Its all very self-reverential, very Thespian In-joke. Few of the pieces try for coherence, drawing instead on a collection of theatrical exercises strung-together as comedy. Play no.5, 'Look There', resembles a Literature student purging their mind at the end of term, an abstract (though curiously compelling)  'best of' list of lines from Shakespeare to Brecht. What the five plays reveal is that with a shotgun to the head and a demand to write, most will fall back on the common tropes and conventions that we associate with modern theatre. I tick off the theatrical check-list; there's the Political one, the Dinner Party from Hell, the One About Relationships.. 'Public' features a cast of stock characters typified by little more than earnings bracket, while no.1, 'Echoes', is a play about writing a play, equal parts lazy and audacious. 

Still with only one day of preparation you can't blame them for falling back on some pre-existing framework, and what is fascinating is that each writer takes these conventions and makes them their own. The clear collaboration between cast and writer, the perfect choreography (fewer tech malfunctions than the average large-scale ADC production); it all shows that  risk-taking can pay off, and that freshness and invention can be better than something over-rehearsed.  Under pressure there's that tension and resourcefulness; the stripped-back scenery puts a focus on the acting instead, and one-liners sparkle, from the poignant 'Love wanted.
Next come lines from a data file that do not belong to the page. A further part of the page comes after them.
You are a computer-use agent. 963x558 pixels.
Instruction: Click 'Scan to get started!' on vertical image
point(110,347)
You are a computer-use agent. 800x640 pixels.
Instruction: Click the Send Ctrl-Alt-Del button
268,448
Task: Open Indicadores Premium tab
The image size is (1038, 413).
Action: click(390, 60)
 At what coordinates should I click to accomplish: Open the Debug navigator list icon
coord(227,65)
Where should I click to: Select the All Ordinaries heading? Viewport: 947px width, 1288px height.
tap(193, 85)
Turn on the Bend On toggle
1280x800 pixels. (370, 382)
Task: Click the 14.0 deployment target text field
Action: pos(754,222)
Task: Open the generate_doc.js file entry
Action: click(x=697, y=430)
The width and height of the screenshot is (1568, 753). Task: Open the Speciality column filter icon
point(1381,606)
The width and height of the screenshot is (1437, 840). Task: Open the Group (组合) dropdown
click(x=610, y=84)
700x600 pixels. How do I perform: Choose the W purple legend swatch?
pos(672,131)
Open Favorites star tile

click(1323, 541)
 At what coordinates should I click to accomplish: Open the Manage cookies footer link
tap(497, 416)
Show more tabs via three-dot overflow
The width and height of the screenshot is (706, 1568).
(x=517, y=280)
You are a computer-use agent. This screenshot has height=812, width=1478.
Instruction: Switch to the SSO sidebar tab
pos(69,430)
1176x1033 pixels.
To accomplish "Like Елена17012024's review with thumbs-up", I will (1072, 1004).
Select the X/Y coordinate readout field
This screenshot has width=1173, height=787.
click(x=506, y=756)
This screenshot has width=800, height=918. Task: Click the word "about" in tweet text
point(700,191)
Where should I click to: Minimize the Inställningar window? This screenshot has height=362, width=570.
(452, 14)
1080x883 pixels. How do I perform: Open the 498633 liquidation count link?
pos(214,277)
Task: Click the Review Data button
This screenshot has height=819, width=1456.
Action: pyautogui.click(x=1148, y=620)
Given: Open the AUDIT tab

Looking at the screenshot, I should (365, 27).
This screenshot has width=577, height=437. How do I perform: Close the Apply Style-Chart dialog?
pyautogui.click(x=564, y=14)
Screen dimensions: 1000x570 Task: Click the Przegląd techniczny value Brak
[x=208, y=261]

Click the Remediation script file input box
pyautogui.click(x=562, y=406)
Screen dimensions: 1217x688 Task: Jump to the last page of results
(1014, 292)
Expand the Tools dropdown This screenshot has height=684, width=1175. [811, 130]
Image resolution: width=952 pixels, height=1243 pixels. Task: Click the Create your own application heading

Come Here', in personals ad satire 'First Person Plural', to 'Public's assertion that 'Shakespeare was a twat'.

After 'Look There' ends on a spooky note, with piped applause fading in from somewhere behind the stage, we join the drinking societies and actors grannies in the bar, dazedly trying to recall each of the five plays and which one we want to won. The votes are collected and counted up; by 1am the public have spoken, and they've chosen 'Public'. Oddly fitting, that. The one-liner prize, naturally, goes to the one about 'dipping Gordon Brown in toffee and feeding him to the diabetics'.